Daniel Ciarletta, Montclair State University Montclair New Jersey, United States. ciarlettad1@montclair.edu
Jorge Lorenzo Trueba, Montclair State University Montclair New Jersey, United States. lorenzotruej@mail.montclair.edu
Andrew Ashton, Woods Hole Oceanographic Institution Woods Hole Massachusetts, United States. aashton@whoi.edu


Ciarletta CSDMS POSTER May2018.png

The hazards faced by retreating barrier island systems to the increased rates of sea level rise predicted over the coming century and beyond lacks historic precedent. Consequently, exploration of the sedimentological record can provide key insights into how barrier systems might behave in the future. Continental shelves around the world preserve records of former barriers as relict deposits, providing a window into past behaviors. These relict barrier deposits are usually considered to originate from purely allogenic processes, or external environmental forcing, with barrier abandonment typically attributed to episodes of increased rate of sea level rise. However, using a cross-shore morphodynamic model, we show that the internal dynamics of migrating barriers can also result in autogenic deposition of relict sediments even under a constant rate of sea level rise. Subsequently, we propose that allogenic forcing from sea level rise and autogenic forcing from internal dynamics might interact to produce novel barrier retreat behaviors, with the potential to be recorded on the seabed by relict deposits. We model barriers through a range of scenarios with interacting autogenic and allogenic forcing, showing that the morphology of deposits might be used to infer the relative influence of external and internal processes.
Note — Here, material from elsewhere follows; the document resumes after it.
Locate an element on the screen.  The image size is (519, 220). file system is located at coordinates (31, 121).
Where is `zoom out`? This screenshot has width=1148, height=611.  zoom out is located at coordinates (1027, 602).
Intriguingly, our results demonstrate that the internal dynamics of barriers can both amplify and dampen losses of shoreface sediment to the seabed during increased rates of rise, in some cases with internal processes increasing the risk of barrier destruction. Future classification of relict deposits in the field could help explain if and when these allogenic/autogenic interactions have taken place, revealing long term hazards to modern barrier systems that have not previously been described.